If you're reading this, then you likely already know ATOS is set for a big, bullish open. If the pre-market action persists through to the actual open, the stock could start the day somewhere around $1.34, up 28% from Tuesday's close. Ugh. Thing is, the MO hasn't actually changed - the right thing to do is wait for an entry. What's changed is the reason for that MO. On Monday, I didn't think Atossa Genetics was quite strong enough (technically speaking). Now I think it's too strong.

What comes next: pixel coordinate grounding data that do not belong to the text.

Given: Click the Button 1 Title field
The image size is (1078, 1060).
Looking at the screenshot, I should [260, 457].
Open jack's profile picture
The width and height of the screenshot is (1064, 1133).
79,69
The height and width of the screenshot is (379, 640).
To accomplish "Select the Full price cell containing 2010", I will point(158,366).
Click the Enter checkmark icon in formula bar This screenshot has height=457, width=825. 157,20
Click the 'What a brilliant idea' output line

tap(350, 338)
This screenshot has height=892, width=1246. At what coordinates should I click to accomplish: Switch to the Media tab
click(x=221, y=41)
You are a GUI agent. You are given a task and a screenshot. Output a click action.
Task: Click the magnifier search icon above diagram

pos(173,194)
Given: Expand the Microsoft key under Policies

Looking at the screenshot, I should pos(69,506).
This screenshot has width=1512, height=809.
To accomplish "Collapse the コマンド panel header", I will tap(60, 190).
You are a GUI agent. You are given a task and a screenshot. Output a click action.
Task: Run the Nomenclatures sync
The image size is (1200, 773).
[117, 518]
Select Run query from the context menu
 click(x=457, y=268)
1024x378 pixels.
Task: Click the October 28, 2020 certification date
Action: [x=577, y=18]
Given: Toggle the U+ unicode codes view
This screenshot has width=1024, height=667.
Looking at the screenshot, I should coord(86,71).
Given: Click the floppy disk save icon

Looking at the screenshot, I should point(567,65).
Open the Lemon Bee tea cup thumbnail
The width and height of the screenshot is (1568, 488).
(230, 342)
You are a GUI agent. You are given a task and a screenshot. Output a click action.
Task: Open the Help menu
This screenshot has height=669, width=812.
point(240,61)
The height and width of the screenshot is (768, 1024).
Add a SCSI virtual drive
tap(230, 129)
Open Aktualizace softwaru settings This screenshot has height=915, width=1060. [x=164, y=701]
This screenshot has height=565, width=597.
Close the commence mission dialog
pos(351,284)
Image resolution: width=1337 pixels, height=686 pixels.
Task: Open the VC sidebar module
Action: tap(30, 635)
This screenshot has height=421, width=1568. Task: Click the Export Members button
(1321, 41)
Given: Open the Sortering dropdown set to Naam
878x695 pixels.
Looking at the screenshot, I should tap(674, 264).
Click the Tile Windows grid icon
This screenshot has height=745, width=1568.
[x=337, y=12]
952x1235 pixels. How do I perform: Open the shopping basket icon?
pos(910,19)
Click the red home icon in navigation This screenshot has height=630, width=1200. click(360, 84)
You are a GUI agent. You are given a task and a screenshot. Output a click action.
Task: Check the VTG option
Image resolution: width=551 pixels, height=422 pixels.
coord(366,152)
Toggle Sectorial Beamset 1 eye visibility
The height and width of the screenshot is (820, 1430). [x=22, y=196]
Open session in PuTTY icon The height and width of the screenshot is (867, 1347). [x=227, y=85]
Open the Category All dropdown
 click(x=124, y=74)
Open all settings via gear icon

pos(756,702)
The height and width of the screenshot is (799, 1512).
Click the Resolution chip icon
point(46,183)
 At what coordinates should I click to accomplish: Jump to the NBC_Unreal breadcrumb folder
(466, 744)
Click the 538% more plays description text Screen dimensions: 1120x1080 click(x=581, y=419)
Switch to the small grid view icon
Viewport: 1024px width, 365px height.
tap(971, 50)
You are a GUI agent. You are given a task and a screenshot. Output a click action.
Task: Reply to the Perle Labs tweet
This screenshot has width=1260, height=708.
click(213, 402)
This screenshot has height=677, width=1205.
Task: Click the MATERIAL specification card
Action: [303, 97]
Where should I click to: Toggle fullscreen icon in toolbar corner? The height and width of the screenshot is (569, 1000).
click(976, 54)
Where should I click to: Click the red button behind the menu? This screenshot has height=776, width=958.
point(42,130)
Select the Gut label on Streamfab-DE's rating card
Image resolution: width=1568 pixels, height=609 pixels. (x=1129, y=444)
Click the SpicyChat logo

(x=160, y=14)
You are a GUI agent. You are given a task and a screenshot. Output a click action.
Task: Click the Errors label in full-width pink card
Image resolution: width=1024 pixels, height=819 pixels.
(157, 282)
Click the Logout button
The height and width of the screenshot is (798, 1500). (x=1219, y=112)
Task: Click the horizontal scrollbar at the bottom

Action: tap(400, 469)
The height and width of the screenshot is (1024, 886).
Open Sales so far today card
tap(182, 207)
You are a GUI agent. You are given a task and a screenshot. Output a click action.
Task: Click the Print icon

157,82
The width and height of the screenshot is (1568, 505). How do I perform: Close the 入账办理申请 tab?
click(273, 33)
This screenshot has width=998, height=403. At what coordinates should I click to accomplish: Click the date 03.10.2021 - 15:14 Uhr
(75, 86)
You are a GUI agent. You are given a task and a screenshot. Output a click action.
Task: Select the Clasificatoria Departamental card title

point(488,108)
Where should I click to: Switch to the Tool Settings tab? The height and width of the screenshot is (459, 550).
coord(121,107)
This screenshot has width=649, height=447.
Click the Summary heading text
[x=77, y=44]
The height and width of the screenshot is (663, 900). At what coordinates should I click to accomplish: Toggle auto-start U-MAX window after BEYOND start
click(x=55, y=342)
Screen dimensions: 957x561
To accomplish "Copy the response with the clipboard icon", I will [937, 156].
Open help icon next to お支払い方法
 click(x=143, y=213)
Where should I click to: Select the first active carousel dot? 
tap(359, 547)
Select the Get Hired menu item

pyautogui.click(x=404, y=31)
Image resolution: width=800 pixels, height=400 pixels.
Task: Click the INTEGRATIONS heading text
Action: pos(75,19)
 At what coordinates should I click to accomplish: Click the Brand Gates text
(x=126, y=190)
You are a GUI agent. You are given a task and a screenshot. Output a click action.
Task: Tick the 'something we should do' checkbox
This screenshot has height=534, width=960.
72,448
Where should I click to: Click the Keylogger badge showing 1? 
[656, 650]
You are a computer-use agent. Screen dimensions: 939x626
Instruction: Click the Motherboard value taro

For what it's worth, the big jump was spurred by an announcement that the company inked a major partnership deal with another medical supply company with enormous reach. It's still too soon to say the scope of this agreement will be game-changing, but it'll make a big impact, that's for sure. On the flipside, it's not like this newly-forged partnership is a buyout offer that will hold ATOS at this new price level until the merger becomes official. No, the knee-jerk response to the announcement will eventually deteriorate, allowing Atossa Genetics Inc. shares to retreat some - perhaps a lot - regroup, and then restart the rally. While this second wind won't be as hot as today's move is, it's usually this second, better-paced trend that lasts.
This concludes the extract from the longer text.